Exercise text:
◆ ◆ ◆ ◆ ◆
The catch is, how do we measure standard deviation for a population?

Let’s go back to our example of brand preference. We can’t qualitatively assess a population’s composition on brand preference (or values or habits or lifestyle). We need to actually ask people about their brand preference, tabulate the data, compute the SD and arrive at the conclusion.

But it’s impossible to ask everyone in a 300 million population, let alone 1.3 billion. The only practical way to accomplish this goal is to conduct a survey on a sample drawn from the population.

Yet another survey!

In other words, we need an auxiliary survey to validate the original survey.

All open questions from the original survey on statistical significance, representativeness of sample, adequacy of sample size and accuracy of sample results for population will also haunt the auxiliary survey!

Therein lies the problem with standard deviation.

Ergo, while it can reflect a sample’s composition, standard deviation can’t be used to measure a population’s  composition.

Again, we’re back to square one!

Unless somebody proves me wrong, I’m going on a limb and claiming that there is no quantitative measure to determine whether a population is homogeneous or heterogeneous. That means that we can’t scientifically declare that a sample size of 2000 will yield statistically significant results for a real world population.
◆ ◆ ◆ ◆ ◆
(Collected data)

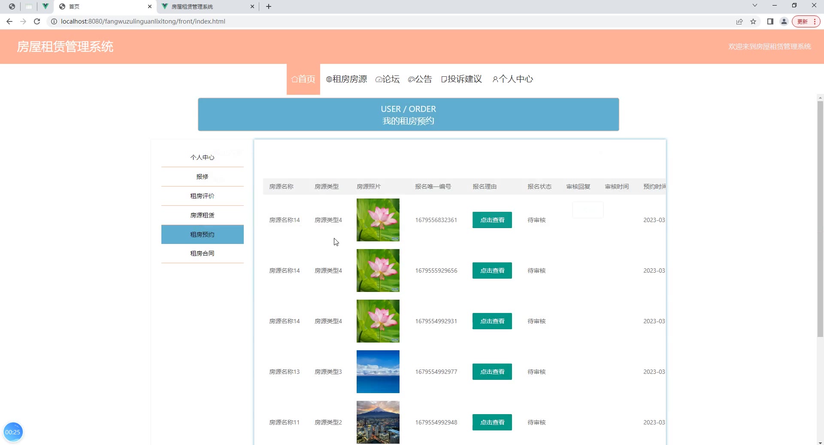Expand the tab search dropdown chevron
The width and height of the screenshot is (824, 445).
point(755,6)
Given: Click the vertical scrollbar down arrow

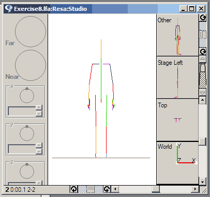Looking at the screenshot, I should point(203,181).
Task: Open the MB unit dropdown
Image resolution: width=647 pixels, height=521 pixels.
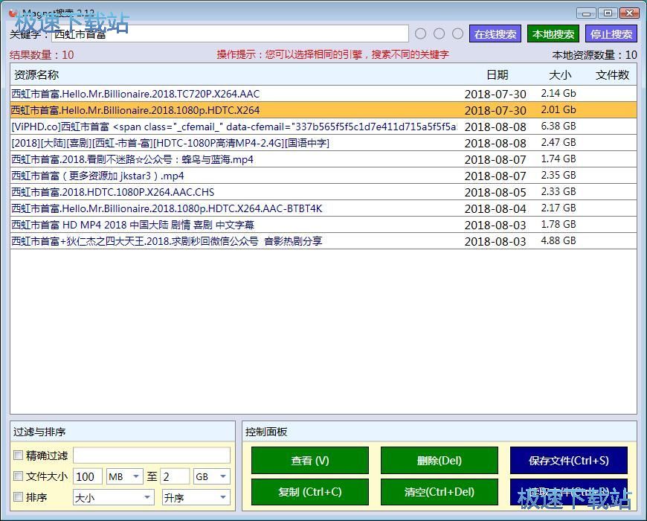Action: tap(125, 476)
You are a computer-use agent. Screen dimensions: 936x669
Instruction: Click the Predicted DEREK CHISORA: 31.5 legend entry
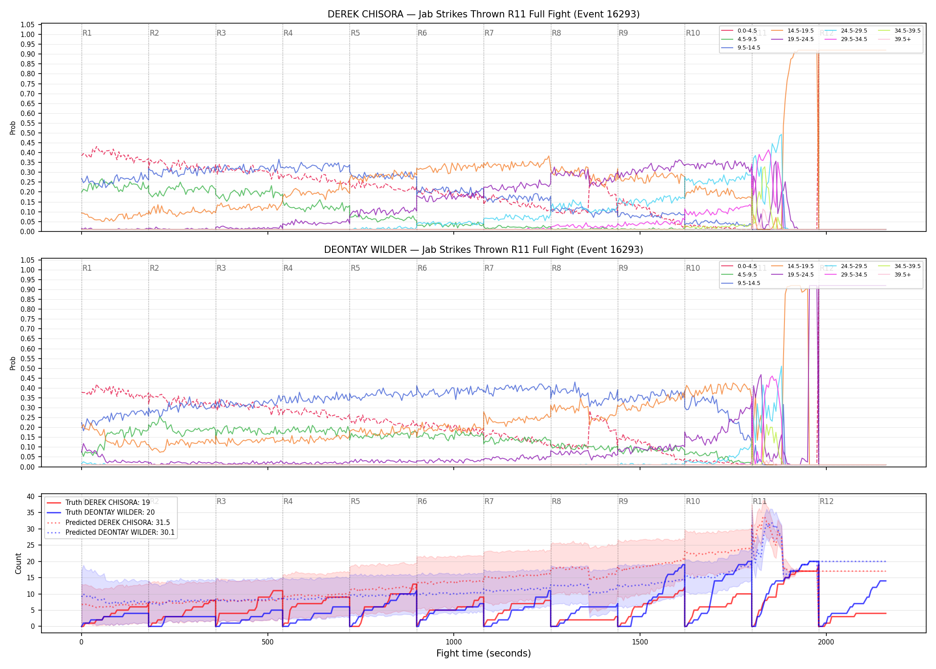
◆ ◆ ◆ ◆ ◆
What is being asked:
Decide whether each statement agrees with the text on standard deviation, answering yes or no and quoting the words that settle it: (a) Standard deviation can reflect a sample's composition. (b) Asking everyone in a population of 300 million is a practical option. (c) Validating the original survey calls for a further survey.

Response area:
(a) Yes: "while it can reflect a sample’s composition"
(b) No: "it’s impossible to ask everyone in a 300 million population"
(c) Yes: "we need an auxiliary survey to validate the original survey"